Les fibres : le secret ultime de la santé de l’ensemble du corps

Les fibres ne sont pas seulement bonnes pour la digestion, elles aident tout votre corps à rester en bonne santé. Des études chez la souris ont montré qu’un régime très pauvre en fibres peut entraîner des problèmes tels que l’hyperglycémie et la résistance à l’insuline. Cela se produit parce que les bonnes bactéries de votre intestin se nourrissent de fibres. Lorsqu’ils n’en consomment pas assez, ils ne peuvent pas contrôler l’inflammation, ce qui peut augmenter le risque de maladie cardiaque et de certains cancers.

Les fibres sont un type de glucide qui aide à la digestion, à la gestion du poids et à la réduction du risque de nombreuses maladies.

Pourquoi la fibre est importante :

  • Feeds Good Bacteria: Fiber is food for the healthy bacteria in your gut. When these bacteria thrive, they help reduce inflammation in your body.
  • Helps Control Blood Sugar: Eating enough fiber can help keep your blood sugar steady.
  • Reduces Health Risks: A good fiber intake may lower the risk of heart disease and certain types of cancer.

Digestion 

  • Fiber helps with digestion by moving food through the digestive tract.
  • Fiber helps prevent constipation by adding bulk to stool.
  • Fiber feeds beneficial gut bacteria.

Gestion du poids 

  • Fiber helps you feel full for longer.
  • Fiber can help you maintain a healthy weight.

Prévention des maladies 

  • Fiber can help reduce the risk of heart disease, stroke, type 2 diabetes, and some cancers.
  • Fiber can help lower blood cholesterol.
  • Fiber can help regulate blood sugar levels.
Autres avantages 
  • Fiber can help with immune function.
  • Fiber can help fight inflammation.
  • Fiber can help suppress tumor growth in the colon.

De quelle quantité de fibres avez-vous besoin ?
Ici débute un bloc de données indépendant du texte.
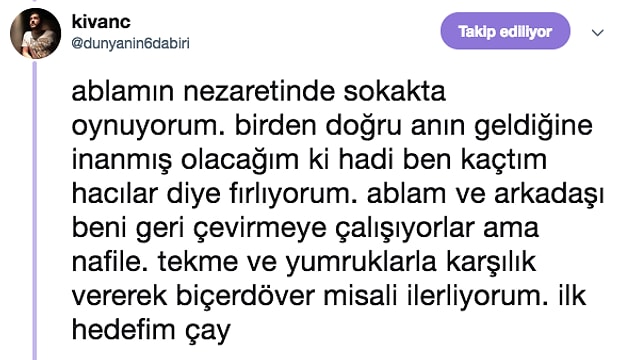Image resolution: width=635 pixels, height=360 pixels.
Task: Select the word 'sokakta' in the tweet
Action: (x=394, y=92)
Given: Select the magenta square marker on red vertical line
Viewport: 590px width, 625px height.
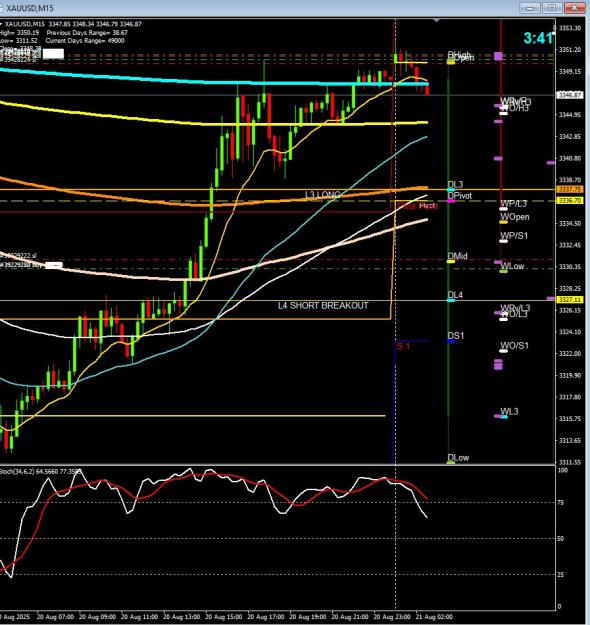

  • Most people only get about 16 grams a day.
  • Experts recommend at least 25 grams of fiber daily.

Types de fibres

Il existe deux principaux types de fibres, et les deux sont importants pour votre santé :

1. Fibre soluble

  • What It Does: Soluble fiber dissolves in water and forms a gel-like substance during digestion. This gel helps slow down digestion, which can be beneficial for controlling blood sugar and cholesterol levels.
  • Good Sources: Oats, apples, citrus fruits, beans, lentils, and psyllium.

2. Fibre insoluble

  • What It Does: Insoluble fiber does not dissolve in water. Instead, it adds bulk to your stool and helps food pass more quickly through the digestive system, which can prevent constipation.
  • Good Sources: Whole grains, nuts, and many vegetables such as cauliflower, green beans, and potatoes with the skin on.

Tip: Manger un mélange de fibres solubles et insolubles peut vous aider à profiter des avantages de chacune.

Les meilleurs aliments pour les fibres

Pour atteindre votre objectif quotidien en fibres, essayez d’inclure ces aliments riches en fibres dans vos repas :

  • Fruits: Berries, apples, and oranges.
  • Vegetables: Broccoli, spinach, carrots, and green beans.
  • Legumes: Lentils, black beans, split peas, and chickpeas.
  • Whole Grains: Oats, brown rice, whole wheat bread, and quinoa.
  • Nuts and Seeds: Almonds, chia seeds, and flaxseeds.

Example: Une tasse de lentilles ou de haricots peut fournir environ 15 grammes de fibres !

Conseils rapides pour augmenter votre consommation de fibres

  • Start your day with a high-fiber breakfast: Consider oatmeal topped with berries.
  • Snack smart: Choose fruits, vegetables, or a handful of nuts.
  • Add legumes to your meals: Try including beans or lentils in salads, soups, or casseroles.
  • Switch to whole grains: Replace white bread or rice with whole-grain versions.

En ajoutant une variété de ces aliments à votre alimentation, vous pouvez aider à soutenir votre santé globale tout en profitant des nombreux avantages que les fibres ont à offrir.